Monday, May 7, 2012

If She Weighs the Same As a Duck...

"You shall bring us... a shrubbery!"

Uncle P's sister sent me this photo today. She visits as many cake sites as I do horror and movie sites, so I don't know where she found it.  It's probably the single most epic win cake of all time. Just look at it. The Black Knight; a Knight Who Says 'Ni;' the Killer Rabbit and the Holy Hand Grenade of Antioch, all perfectly rendered in a cake I couldn't bear to eat, but just want to bask in its glory. This was NOT an inexpensive cake and I wish I had the money it cost just to pay some bills, let alone buy an insanely amazing custom cake. To be honest, she sent it in an email titled "awesome python cake." I was was actually expecting a picture of a snake cake. Imagine my delight at being so wrong.

But this post isn't really about cake. Nor is it about how my sister and I communicate, because she knew this particular cake, in conjunction with her recent guest post, would get me to a topic I don't think I've ever fully addressed: Monty Python Movies. Oh, I may have made passing comments or comparisons or minor references here and there. But I don't think I ever posted anything devoted solely to the British insaniacs and their influence on my personal take on life. But I'm going to talk about the movies, first. And one at a time, every now and then. Starting with favorite and ending with my least. And what better place to start with the group's first feature length film, Monty Python and the Holy Grail

Directed by the Terrys (Gilliam and Jones), and co-written by all six of them, Holy Grail is a brilliantly nonsensical take on the Arthurian legends, loaded with bad puns, repeating themes ("I'm not dead yet!") and preposterous situations in a world completely populated by morons, lunatics and cartoon monsters. Not everything works (the three-headed giant is kind of lame as is the movie's anti-climatic non-ending) but there is far more gold than pyrite in this movie and no matter how many times I've seen it or how many lines I can quote from it or how easily I can manage to work a quote into a conversation with either or both people who will get it and people who won't, it still makes me laugh like an idiot after more than 45 years. I think it's because, like Carroll, the six Pythons understood that not only was nonsense funny, it was even funnier when applied as satire.

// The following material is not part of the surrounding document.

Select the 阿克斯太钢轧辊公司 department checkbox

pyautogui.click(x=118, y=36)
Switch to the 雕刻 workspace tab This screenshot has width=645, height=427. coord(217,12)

Holy Grail covers the gamut of what every movie should include:

A Plague:




"Who are you, that are so wise in the ways of science?" Genius!


Arranged Marriage (and Musicals):


(It's even funnier in Spanish!)

So many more moments and comments and quotable scenes. Too much to go on and on about. Proof that nonsense can be as funny to adults as it is to kids, especially when applied so pointedly satirical, Monty Python and the Holy Grail not only cemented the troupe's cult status (especially here in the U.S.*) but paved the way for more daring satire (if not always as successfully) in their future films.

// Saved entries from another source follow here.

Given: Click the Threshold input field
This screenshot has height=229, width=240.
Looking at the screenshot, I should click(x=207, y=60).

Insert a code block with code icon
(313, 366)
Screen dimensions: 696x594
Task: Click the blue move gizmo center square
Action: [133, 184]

If you don't know Python or (like many) think you hate Python, you may want to start with the Broadway Cast recording of "Spamalot," Eric Idle's musical adaptation. Yes, many things are very different from the movie and it's funnier of you know and love the movie but it's as gentle an intro to Python as you can get. Then watch Holy Grail.

Of course, the movie is also one of several very special shared movie experiences for Sis and I. And to some extent, Dad (who swears that at the matinee he attended alone, a very confused old lady got up and left after the first twenty minutes). One of the many things that bond my sister and I so closely are the movies we saw together as kids. I like to think I taught her how to watch movies. I know she helped me to remember how do that and still enjoy them. That and the fact that she loves nonsense as much as I do, helps.

*I know plenty of Brits who don't get Python or our obsession for them. Their loss.

More, anon.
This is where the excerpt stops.